How the Internet of Things supports the big guys

IoT devices present us with a new type of governance.

By Cbr Rolling Blog

The Observer has put together a comprehensive analysis that examines the implications of government if smart homes, smart cars and smart gadgets are setting the limits of human life.

It’s well worth a read, not least because it introduces the idea that such technology could present us with a new type of governance: algorithmic regulation. First coined by Tim O’Reilly, an influential technology publisher, the term depicts a world where we are going to increasingly find ourselves governed by automated software regimes.

Evgeny Morozov, the author of The Net Delusion: The Dark Side of Internet Freedom who wrote the article, said: "The telecoms watchdog Ofcom envisions that such smart roads connected to a centrally controlled traffic system could automatically impose variable speed limits to smooth the flow of traffic but also direct the cars "along diverted routes to avoid the congestion and even [manage] their speed."

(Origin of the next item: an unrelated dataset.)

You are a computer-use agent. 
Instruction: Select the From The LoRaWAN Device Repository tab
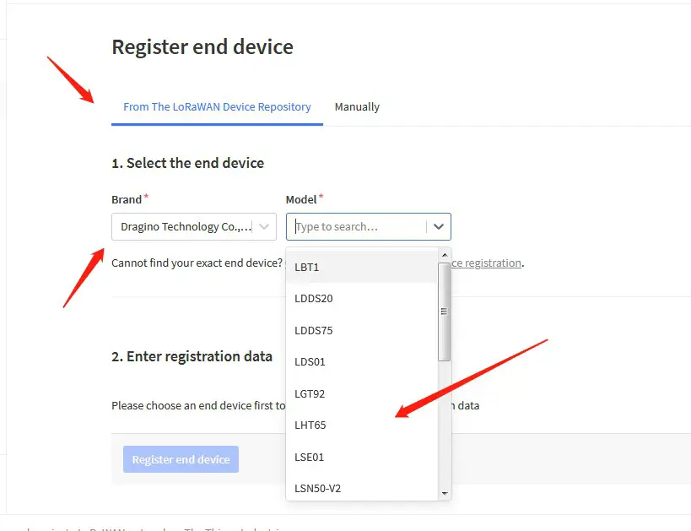click(x=217, y=106)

They could also fight credit card fraud and issue speeding tickets, and be quicker to act and less forgiving than current law enforcement regimes.

It’s a pretty good read and most interestingly says that such systems, however, are likely to maintain a two-tiered system of justice that protects the rich and punishes everyone else.

It explains: "Algorithmic regulation is perfect for enforcing the austerity agenda while leaving those responsible for the fiscal crisis off the hook.

"To understand whether such systems are working as expected, we need to modify [Silicon Valley icon Tim] O’Reilly’s question: for whom are they working? If it’s just the tax-evading plutocrats, the global financial institutions interested in balanced national budgets and the companies developing income-tracking software, then it’s hardly a democratic success."